======== Task inputs
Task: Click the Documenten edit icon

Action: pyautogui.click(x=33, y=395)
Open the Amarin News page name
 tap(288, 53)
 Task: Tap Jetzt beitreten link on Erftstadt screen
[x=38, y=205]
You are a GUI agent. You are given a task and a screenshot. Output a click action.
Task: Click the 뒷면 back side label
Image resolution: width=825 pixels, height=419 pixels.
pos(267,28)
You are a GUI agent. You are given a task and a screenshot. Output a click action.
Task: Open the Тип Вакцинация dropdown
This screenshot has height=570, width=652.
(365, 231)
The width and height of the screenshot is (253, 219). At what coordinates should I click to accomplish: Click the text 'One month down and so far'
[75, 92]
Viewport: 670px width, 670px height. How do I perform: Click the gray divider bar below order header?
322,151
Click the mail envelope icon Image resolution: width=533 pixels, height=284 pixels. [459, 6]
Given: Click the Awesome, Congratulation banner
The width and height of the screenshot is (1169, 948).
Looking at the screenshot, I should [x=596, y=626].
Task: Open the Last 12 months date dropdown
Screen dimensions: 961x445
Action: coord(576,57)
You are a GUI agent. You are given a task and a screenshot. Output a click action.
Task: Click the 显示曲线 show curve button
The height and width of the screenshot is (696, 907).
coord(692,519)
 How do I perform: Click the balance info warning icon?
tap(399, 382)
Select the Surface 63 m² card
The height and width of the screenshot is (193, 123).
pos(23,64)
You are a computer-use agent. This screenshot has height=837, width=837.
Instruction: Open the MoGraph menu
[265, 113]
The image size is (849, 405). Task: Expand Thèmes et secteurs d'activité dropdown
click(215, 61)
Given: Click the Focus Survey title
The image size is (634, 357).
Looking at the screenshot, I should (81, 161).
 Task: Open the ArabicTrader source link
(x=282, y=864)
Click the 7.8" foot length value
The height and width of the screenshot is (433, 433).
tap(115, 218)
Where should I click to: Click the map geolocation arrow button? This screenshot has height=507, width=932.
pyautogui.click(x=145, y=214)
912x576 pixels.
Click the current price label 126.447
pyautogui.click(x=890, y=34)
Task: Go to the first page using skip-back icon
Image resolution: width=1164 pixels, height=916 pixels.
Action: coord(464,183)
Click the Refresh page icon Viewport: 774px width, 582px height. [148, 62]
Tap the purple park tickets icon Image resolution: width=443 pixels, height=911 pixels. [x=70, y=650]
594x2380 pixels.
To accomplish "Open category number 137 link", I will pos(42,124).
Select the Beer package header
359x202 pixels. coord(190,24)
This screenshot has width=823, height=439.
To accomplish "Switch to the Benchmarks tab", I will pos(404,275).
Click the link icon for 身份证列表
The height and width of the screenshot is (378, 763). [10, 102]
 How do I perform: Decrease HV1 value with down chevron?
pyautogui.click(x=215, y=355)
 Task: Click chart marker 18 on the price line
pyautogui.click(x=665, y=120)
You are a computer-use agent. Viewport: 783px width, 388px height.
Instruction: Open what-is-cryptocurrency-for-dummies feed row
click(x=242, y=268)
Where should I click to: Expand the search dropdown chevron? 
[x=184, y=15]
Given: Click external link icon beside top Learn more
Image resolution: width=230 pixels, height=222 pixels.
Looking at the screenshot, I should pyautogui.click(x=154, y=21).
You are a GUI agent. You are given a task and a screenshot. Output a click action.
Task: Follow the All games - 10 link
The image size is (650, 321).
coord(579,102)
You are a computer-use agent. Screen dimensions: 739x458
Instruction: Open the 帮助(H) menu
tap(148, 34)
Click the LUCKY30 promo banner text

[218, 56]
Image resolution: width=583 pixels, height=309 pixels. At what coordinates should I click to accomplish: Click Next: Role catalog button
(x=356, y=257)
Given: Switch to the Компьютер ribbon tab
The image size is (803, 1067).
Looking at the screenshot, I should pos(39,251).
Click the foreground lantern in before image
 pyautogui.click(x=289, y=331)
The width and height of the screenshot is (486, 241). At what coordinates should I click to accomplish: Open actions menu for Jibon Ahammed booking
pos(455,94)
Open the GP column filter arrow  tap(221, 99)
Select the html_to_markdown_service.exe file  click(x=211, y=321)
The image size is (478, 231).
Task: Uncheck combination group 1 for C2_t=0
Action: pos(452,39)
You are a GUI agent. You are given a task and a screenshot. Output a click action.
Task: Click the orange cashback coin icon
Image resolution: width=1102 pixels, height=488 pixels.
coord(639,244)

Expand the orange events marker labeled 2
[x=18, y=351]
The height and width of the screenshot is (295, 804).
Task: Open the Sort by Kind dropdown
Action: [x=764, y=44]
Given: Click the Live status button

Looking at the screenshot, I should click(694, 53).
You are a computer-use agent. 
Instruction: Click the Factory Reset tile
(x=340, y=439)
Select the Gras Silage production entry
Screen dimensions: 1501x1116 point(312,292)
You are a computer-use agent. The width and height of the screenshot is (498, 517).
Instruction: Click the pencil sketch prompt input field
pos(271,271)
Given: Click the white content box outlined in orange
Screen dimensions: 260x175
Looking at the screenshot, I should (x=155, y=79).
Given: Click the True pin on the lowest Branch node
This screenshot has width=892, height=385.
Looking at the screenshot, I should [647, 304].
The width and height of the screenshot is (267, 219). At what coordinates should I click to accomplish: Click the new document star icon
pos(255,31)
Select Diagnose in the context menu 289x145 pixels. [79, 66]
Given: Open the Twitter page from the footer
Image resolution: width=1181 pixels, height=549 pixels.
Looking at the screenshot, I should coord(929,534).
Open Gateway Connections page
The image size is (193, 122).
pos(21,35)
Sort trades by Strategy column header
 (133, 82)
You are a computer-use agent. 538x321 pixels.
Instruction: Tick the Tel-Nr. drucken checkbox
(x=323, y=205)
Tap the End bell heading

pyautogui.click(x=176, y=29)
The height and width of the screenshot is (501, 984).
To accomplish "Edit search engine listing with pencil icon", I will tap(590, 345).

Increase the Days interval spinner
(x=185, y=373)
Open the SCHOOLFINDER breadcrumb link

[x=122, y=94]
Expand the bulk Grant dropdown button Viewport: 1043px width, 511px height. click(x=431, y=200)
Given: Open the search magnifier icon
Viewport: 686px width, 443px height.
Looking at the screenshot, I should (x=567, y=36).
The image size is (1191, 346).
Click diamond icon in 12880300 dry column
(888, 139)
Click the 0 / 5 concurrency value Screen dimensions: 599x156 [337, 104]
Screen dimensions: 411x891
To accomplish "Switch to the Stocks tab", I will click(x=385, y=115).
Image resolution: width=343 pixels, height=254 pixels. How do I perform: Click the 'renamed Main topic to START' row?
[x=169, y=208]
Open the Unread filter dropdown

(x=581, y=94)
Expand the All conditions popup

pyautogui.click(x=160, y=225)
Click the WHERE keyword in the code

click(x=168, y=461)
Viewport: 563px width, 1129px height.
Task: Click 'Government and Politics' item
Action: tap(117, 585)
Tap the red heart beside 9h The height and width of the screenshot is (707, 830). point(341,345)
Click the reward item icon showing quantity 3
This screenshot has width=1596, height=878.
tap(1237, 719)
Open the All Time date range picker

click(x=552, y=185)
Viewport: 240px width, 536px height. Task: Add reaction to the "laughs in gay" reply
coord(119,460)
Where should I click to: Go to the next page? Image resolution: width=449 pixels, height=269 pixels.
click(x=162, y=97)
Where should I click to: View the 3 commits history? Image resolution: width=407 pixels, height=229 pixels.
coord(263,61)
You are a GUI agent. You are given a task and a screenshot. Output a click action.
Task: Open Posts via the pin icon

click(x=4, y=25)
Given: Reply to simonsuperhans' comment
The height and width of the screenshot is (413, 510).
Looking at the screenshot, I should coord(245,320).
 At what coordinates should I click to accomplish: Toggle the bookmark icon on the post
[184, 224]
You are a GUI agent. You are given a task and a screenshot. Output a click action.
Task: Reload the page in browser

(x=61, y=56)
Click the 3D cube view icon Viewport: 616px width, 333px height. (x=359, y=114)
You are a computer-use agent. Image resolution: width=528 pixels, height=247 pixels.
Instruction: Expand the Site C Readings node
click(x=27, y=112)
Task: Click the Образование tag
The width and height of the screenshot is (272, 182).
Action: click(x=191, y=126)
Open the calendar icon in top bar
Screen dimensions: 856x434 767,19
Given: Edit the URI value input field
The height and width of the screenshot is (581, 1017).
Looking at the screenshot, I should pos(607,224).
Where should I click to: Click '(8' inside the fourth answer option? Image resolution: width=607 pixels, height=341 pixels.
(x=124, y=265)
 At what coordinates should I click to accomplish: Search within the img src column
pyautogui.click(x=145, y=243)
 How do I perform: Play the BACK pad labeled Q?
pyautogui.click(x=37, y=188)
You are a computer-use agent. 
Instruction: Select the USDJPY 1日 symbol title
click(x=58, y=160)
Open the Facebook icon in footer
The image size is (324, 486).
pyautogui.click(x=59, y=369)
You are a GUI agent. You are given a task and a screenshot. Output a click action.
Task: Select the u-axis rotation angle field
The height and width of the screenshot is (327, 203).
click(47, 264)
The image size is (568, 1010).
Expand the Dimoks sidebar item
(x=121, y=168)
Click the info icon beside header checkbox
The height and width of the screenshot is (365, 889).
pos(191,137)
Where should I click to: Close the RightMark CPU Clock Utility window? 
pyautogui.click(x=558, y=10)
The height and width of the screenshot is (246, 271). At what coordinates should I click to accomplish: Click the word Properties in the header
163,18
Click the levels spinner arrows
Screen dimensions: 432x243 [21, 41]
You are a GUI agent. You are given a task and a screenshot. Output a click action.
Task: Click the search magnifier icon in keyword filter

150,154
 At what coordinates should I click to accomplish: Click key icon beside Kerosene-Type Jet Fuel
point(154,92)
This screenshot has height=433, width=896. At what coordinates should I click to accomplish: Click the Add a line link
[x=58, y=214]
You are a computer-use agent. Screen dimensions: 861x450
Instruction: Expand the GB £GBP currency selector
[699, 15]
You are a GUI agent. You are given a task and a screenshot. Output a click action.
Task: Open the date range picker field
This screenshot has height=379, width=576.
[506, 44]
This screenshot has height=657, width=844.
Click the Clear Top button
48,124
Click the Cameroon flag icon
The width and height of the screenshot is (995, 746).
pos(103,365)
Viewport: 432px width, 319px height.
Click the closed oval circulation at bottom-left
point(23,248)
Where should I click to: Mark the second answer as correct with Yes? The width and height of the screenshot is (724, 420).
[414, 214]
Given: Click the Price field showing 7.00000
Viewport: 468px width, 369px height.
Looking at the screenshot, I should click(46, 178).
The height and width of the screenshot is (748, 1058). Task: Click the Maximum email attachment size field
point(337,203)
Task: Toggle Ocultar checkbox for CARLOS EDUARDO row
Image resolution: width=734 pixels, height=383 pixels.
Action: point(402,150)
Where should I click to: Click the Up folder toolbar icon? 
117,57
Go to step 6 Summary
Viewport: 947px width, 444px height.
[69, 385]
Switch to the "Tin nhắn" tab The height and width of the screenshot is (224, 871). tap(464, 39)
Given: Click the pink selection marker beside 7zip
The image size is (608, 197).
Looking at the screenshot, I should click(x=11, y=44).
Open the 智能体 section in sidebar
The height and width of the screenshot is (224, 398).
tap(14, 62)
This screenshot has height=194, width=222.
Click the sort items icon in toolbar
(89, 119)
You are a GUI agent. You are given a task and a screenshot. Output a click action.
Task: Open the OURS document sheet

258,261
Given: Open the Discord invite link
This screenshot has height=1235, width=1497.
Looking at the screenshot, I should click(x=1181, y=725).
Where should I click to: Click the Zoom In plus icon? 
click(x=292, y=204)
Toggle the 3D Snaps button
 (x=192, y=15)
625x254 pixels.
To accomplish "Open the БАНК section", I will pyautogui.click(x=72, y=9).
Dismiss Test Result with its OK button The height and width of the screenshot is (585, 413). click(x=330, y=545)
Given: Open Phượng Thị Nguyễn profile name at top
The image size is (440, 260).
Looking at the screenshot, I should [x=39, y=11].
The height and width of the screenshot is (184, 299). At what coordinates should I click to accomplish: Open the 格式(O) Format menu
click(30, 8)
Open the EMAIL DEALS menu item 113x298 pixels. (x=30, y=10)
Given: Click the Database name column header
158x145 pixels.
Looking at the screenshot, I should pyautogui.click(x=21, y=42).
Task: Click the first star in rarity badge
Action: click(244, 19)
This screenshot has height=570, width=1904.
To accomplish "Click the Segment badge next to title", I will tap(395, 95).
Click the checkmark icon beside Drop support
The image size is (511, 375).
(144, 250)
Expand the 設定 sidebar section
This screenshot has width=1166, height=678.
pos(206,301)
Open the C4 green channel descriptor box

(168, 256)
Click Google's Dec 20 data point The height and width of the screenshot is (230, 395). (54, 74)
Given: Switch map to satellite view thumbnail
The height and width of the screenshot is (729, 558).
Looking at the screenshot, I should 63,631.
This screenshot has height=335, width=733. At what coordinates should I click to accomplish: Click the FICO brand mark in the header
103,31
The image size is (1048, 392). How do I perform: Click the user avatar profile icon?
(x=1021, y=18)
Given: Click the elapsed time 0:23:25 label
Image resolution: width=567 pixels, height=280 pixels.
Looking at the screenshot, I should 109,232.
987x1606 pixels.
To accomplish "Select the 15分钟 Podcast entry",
================
> [About this exercise] Repeat, word for word, the lines above between the line holding "Given: Open the Twitter page from the footer" and the line holding "The height and width of the screenshot is (501, 984).", inclusive; omit everything else.

> [Completed exercise]
Given: Open the Twitter page from the footer
Image resolution: width=1181 pixels, height=549 pixels.
Looking at the screenshot, I should coord(929,534).
Open Gateway Connections page
The image size is (193, 122).
pos(21,35)
Sort trades by Strategy column header
 (133, 82)
You are a computer-use agent. 538x321 pixels.
Instruction: Tick the Tel-Nr. drucken checkbox
(x=323, y=205)
Tap the End bell heading

pyautogui.click(x=176, y=29)
The height and width of the screenshot is (501, 984).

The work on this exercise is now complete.